Joan took her hand. ‘You’ve been through a lot today Linda but everything’s going to be okay now.’ She squeezed her hand and added, ‘Not the plant; that’s a write-off I’m afraid.’
Linda dried up a little. ‘But my Rainier cherry tree’s still okay?’
‘Oh yes. I couldn’t have lifted that without help.’
‘That’s good. I’ll need a glazier.’
‘It’s okay. One’s coming round tomorrow. My husband’s boarding it up for now.’
‘Ms Lake?’
Linda looked to see a man dressed in scrubs at the foot of the bed.
Joan gave her hand another squeeze. ‘I really should be getting back. I’ll come and see you again tomorrow.’
Once she’d left, the doctor introduced himself. Linda found his plain features oddly reassuring knowing she’d remember his sandy hair but not his name. She’d not forget what he told her next.
‘That’s impossible,’ she said too amazed to ask how; how she’d come to be pregnant.
‘Not, entirely impossible.’
She shook her head. ‘I was told I couldn’t conceive.’
‘So you knew about the tubal blockages?’ he v
entured.
‘That’s right. I had a recent examination.’
‘Well it seems your right hand tube wasn’t completely blocked. Sperm met ova in that tube which in itself would be quite normal. However, a fertilised egg generally travels into the uterus. Unfortunately in your case the fertilised egg was trapped in the constricted tube.’
‘Ectopic pregnancy,’ she said bewildered. She knew how dangerous they could be. ‘Will I have to have an operation?’
‘No, we’ve already performed emergency surgery.’
Linda dropped her head back to the pillow. ‘Am I still pregnant?’
‘I’m afraid not. In cases like these there’s no possibility of saving the embryo. And,’ his expression turned more serious, ‘I must inform you, the likelihood of your conceiving in the future, especially after today’s trauma, is beyond slim.’
Linda nodded.
The doctor explained that generally affected fallopian tubes require removal. He’d managed to save her left hand tube though it still remained blocked. After telling her not to rush her recovery he became more serious still.
‘During surgery I witnessed traumatic evidence that would suggest you’ve been the victim of violence; a belief your neighbour supports.’
‘A slap,’ Linda said. ‘That’s all.’
‘A slap delivered with significant force I’d say.’
Linda thought and nodded. ‘Maybe. But, he didn’t know …’
She couldn’t bring herself to admit she’d been pregnant.
He sat where Joan had sat earlier. ‘I have to mention your neighbour called for the police as well as the ambulance that brought you here.’
Her face fell. ‘Did she?’
‘She saved your life.
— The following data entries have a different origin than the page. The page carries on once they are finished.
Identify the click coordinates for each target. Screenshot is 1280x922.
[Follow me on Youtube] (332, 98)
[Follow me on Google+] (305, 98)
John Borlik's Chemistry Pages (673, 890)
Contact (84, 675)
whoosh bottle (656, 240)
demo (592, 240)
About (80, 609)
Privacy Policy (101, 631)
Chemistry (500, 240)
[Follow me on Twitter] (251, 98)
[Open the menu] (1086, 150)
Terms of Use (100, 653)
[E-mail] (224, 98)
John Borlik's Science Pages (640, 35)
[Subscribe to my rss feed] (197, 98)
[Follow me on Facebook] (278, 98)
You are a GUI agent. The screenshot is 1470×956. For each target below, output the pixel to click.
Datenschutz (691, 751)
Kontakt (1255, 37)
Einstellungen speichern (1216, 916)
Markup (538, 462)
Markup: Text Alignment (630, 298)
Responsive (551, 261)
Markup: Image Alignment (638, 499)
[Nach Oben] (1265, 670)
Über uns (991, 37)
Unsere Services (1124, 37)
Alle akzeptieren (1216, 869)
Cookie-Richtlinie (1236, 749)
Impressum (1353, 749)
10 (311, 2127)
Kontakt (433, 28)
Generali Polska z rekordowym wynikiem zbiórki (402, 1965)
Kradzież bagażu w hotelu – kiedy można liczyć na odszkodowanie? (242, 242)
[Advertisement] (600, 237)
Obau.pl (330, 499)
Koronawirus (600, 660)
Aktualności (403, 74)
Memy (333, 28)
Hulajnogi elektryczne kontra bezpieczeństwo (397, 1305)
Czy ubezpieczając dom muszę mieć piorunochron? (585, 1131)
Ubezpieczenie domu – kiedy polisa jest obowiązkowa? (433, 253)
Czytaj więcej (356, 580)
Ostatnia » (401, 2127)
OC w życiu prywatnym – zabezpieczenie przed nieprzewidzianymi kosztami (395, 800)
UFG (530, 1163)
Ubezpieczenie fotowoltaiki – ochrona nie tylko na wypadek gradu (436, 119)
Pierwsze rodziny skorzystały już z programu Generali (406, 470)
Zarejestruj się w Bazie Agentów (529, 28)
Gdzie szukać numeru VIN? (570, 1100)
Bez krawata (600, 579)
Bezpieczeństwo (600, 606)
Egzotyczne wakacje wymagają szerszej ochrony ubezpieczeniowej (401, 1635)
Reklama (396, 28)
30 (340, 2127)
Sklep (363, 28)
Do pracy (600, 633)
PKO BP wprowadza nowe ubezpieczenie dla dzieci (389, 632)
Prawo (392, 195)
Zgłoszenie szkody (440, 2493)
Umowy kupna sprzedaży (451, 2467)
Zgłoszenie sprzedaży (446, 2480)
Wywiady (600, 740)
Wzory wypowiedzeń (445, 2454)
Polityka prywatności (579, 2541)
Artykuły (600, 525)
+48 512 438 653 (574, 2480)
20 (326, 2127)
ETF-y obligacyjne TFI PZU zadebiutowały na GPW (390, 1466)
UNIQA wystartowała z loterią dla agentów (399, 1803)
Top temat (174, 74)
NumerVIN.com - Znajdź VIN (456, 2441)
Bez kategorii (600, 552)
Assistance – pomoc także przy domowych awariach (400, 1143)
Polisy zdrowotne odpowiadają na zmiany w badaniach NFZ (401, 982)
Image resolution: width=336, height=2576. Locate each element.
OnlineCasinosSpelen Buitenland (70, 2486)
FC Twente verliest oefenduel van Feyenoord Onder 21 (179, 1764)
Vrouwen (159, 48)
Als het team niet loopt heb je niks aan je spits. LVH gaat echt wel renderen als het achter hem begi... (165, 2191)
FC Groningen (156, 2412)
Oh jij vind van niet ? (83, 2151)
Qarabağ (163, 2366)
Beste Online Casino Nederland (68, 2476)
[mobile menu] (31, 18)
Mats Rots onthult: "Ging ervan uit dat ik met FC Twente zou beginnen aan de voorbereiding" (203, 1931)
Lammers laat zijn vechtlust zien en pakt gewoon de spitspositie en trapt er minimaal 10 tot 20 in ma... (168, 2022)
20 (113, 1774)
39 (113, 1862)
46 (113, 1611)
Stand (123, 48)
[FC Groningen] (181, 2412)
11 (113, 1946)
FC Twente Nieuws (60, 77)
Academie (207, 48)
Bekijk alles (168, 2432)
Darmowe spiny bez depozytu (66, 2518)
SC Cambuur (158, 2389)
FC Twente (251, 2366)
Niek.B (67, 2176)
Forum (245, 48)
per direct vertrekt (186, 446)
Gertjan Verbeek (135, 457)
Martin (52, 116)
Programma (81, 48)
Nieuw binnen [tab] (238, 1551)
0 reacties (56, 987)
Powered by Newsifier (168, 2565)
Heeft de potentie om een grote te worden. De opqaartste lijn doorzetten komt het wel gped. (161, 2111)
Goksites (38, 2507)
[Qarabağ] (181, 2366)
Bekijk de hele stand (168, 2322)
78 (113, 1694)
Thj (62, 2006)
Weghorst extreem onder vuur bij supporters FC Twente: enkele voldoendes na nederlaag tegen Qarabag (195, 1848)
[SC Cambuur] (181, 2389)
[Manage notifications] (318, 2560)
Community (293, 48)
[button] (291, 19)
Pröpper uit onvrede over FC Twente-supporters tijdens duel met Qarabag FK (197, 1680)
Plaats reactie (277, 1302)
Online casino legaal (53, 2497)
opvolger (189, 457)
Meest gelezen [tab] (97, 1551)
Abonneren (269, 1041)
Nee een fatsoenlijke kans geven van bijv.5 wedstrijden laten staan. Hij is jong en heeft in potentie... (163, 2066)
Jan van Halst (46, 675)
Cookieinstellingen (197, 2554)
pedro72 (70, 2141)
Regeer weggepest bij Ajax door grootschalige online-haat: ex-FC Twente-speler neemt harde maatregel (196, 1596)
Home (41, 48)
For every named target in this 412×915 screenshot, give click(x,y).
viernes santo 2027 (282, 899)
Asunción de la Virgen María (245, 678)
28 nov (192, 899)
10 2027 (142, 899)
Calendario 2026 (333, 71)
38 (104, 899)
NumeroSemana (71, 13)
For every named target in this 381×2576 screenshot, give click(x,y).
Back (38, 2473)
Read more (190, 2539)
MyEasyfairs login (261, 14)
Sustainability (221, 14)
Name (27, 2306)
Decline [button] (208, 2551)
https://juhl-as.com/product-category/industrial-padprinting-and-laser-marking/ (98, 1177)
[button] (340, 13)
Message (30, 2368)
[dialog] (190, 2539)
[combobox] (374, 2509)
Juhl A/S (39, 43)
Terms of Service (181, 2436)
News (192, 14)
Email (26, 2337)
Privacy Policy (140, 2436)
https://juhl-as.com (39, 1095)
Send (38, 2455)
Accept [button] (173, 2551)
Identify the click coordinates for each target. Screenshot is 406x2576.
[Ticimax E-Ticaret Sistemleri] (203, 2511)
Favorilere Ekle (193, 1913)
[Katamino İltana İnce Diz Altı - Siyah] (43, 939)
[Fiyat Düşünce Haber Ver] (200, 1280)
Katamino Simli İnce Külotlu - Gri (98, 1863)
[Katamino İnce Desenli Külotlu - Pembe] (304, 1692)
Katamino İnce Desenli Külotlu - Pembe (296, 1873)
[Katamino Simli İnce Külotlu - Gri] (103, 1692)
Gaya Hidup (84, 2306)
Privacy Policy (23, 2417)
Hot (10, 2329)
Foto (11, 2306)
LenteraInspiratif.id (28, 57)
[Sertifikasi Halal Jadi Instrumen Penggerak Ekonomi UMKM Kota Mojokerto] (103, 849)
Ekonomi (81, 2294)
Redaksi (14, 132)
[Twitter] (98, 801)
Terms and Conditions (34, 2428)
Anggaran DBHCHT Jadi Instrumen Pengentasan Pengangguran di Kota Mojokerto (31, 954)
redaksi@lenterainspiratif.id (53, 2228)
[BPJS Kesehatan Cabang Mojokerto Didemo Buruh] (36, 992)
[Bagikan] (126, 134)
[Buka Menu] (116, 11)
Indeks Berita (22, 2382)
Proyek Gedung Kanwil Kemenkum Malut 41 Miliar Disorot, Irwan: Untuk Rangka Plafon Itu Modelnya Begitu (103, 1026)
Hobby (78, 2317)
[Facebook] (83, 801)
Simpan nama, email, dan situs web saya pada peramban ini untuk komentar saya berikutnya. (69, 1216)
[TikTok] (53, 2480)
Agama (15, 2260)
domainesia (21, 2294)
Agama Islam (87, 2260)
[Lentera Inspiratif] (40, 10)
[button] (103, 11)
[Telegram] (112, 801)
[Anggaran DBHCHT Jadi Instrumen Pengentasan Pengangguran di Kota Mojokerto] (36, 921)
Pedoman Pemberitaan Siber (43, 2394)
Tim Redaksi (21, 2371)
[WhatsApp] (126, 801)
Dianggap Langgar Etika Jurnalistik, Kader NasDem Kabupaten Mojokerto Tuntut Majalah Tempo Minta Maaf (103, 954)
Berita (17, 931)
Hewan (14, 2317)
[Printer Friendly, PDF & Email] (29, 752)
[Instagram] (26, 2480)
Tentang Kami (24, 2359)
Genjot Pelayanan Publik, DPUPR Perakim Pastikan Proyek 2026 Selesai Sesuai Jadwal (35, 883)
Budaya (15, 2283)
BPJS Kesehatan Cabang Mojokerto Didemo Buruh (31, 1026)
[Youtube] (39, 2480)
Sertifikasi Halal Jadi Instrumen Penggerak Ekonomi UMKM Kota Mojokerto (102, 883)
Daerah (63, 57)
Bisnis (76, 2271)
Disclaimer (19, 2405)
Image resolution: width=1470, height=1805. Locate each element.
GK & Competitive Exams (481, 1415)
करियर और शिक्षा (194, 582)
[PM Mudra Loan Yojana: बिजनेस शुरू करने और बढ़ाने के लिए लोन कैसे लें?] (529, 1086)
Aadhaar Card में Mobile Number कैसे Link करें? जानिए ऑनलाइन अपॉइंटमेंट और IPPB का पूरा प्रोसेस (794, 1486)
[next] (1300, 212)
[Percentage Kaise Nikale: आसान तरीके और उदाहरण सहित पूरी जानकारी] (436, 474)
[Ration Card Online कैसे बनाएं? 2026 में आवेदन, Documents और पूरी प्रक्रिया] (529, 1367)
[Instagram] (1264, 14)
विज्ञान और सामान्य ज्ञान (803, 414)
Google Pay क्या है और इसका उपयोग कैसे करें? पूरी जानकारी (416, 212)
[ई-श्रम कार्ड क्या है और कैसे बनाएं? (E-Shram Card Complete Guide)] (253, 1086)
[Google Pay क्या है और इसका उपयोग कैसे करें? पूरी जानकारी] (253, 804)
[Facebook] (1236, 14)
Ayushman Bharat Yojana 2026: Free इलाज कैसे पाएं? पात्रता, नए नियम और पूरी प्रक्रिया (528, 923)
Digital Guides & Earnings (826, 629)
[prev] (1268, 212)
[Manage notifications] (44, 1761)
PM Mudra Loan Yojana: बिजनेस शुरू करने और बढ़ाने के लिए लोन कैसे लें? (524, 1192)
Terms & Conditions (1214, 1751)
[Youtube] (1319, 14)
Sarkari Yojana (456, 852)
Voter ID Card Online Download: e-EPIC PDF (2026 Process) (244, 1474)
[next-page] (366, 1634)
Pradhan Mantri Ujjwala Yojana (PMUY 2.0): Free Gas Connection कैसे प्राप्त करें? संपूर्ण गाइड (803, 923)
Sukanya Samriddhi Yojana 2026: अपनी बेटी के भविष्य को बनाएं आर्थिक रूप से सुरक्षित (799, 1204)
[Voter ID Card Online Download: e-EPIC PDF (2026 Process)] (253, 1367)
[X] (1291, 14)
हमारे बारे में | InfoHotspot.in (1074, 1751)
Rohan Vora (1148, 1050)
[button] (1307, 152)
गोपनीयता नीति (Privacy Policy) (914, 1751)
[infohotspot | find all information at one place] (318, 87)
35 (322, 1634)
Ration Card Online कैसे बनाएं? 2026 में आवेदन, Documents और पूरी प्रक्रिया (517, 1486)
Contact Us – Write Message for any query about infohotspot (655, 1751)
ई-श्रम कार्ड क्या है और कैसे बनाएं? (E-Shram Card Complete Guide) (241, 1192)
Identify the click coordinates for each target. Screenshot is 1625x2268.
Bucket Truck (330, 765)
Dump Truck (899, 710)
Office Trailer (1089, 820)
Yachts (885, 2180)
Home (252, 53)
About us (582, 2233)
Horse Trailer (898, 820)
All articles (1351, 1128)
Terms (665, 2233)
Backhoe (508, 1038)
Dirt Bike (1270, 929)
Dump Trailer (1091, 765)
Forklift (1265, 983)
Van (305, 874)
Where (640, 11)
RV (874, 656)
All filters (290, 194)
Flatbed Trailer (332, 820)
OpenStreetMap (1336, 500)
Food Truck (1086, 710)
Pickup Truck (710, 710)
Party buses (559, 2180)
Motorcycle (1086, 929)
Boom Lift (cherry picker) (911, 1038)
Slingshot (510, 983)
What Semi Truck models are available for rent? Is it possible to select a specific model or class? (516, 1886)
Your husband—’
‘Partner,’ she interrupted.
‘Well, he could have killed you and you’d surely have died if your friend hadn’t called emergency services when she did.’
Linda kept quiet.
‘I’m afraid the police will want to speak to you.’
* * *
Linda used the time after the doctor had left to reflect. The first time Earl had hit her he’d used the heel of his hand and struck her in the breastbone blasting her into the fridge.
The pair of them reacted with astonishment. In the days that followed Earl slept in the spare room apparently too ashamed to look at her. Linda would sit by his bedside stroking his hair telling him she understood it had been a mistake and not to worry.
The second time, he struck her shoulder. He apologised immediately. But his emotional recover didn’t take a heartbeat and in the moments following the attack Linda kidded herself it wouldn’t happen again.